Brontekst »
┌────────

Ontvankelijkheid van het openbaar ministerie

De verdediging heeft bepleit dat sprake is van een voorbarige en rechtens niet toelaatbare ontnemingsvordering, omdat het vonnis in de strafzaak nog niet onherroepelijk is. Gelet echter op de mededeling van de officier van justitie dat pas met de tenuitvoerlegging van een eventueel opgelegde ontnemingsmaatregel zal worden aangevangen nadat het vonnis in de strafzaak onherroepelijk en vatbaar voor executie is geworden, refereert de verdediging zich op dit punt aan het oordeel van het Gerecht.
Met de officier van justitie is het Gerecht van oordeel dat de wet het door de verdediging genoemde vereiste van een onherroepelijke rechterlijk uitspraak niet stelt. Vereist is slechts dat sprake is van een veroordeling wegens een strafbaar feit. Daarvan is in het onderhavige geval sprake. Nu ook overigens niet is gebleken van feiten en omstandigheden die moeten leiden tot de niet-ontvankelijkheid van het openbaar ministerie, wordt het daartoe strekkende verweer verworpen.

└────────

Opdrachten »
1: Vat de alinea uit de brontekst die begint met "Met de officier van justitie is het Gerecht" beknopter samen en behoud daarbij de belangrijkste feiten.
2: Beantwoord de volgende vragen over de brontekst:
(a) Waarom is de ontnemingsvordering volgens de verdediging voorbarig?
(b) Wanneer wordt volgens de officier van justitie pas begonnen met de tenuitvoerlegging van een eventueel opgelegde ontnemingsmaatregel?
(c) Wat vereist de wet volgens het Gerecht wel?
3: Herhaal woordelijk het deel van de brontekst tussen "De verdediging heeft" en "van het Gerecht.", beide inbegrepen.

Vastgelegde gegevens »

┌────────

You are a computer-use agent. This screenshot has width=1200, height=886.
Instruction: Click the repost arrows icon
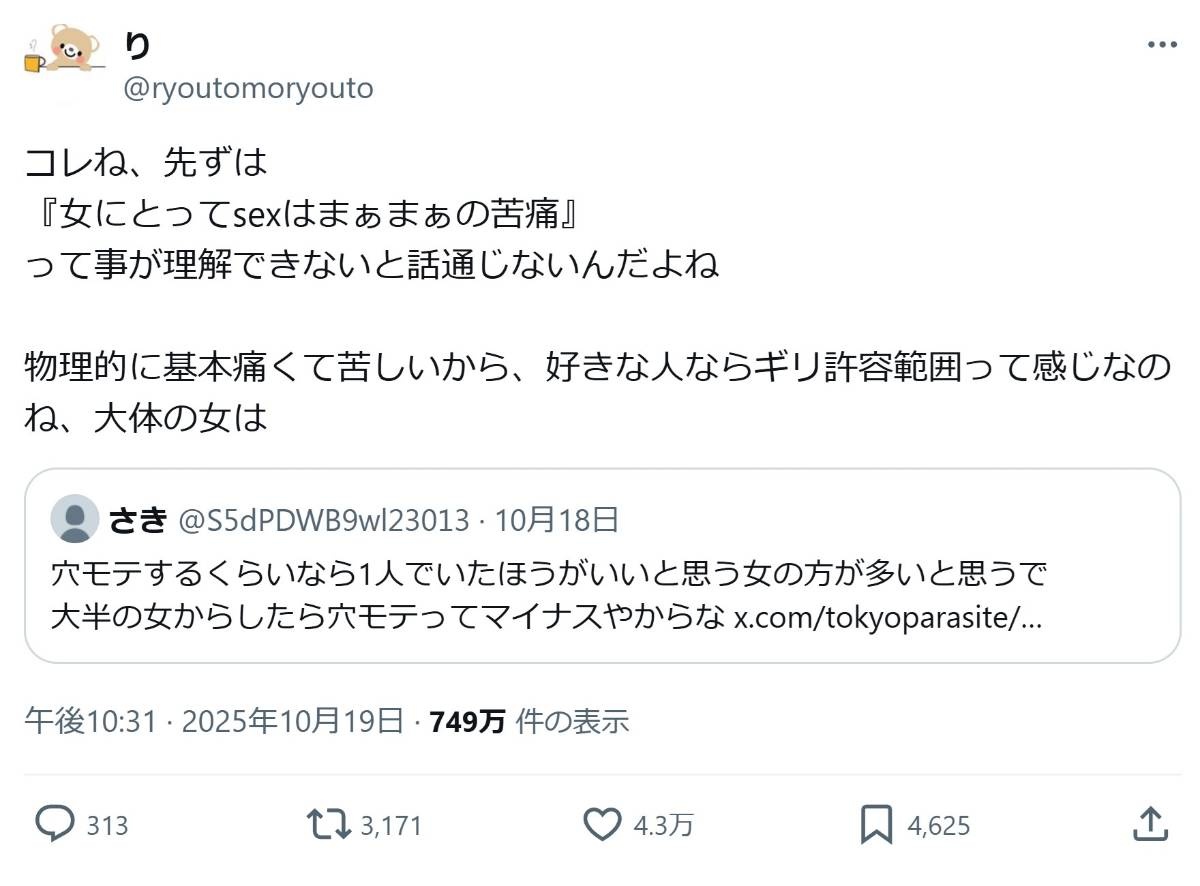pyautogui.click(x=329, y=824)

└────────

Antwoorden per opdracht »
1: Net als de officier van justitie vindt het Gerecht dat de wet geen onherroepelijke rechterlijke uitspraak vereist. Er moet alleen sprake zijn van een veroordeling wegens een strafbaar feit, en dat is hier het geval. Er zijn ook geen andere feiten of omstandigheden gebleken die tot niet-ontvankelijkheid van het openbaar ministerie moeten leiden. Daarom wordt het verweer verworpen.

2:
(a) Omdat het vonnis in de strafzaak nog niet onherroepelijk is.
(b) Nadat het vonnis in de strafzaak onherroepelijk en vatbaar voor executie is geworden.
(c) Alleen dat er sprake is van een veroordeling wegens een strafbaar feit.

3:
De verdediging heeft bepleit dat sprake is van een voorbarige en rechtens niet toelaatbare ontnemingsvordering, omdat het vonnis in de strafzaak nog niet onherroepelijk is. Gelet echter op de mededeling van de officier van justitie dat pas met de tenuitvoerlegging van een eventueel opgelegde ontnemingsmaatregel zal worden aangevangen nadat het vonnis in de strafzaak onherroepelijk en vatbaar voor executie is geworden, refereert de verdediging zich op dit punt aan het oordeel van het Gerecht.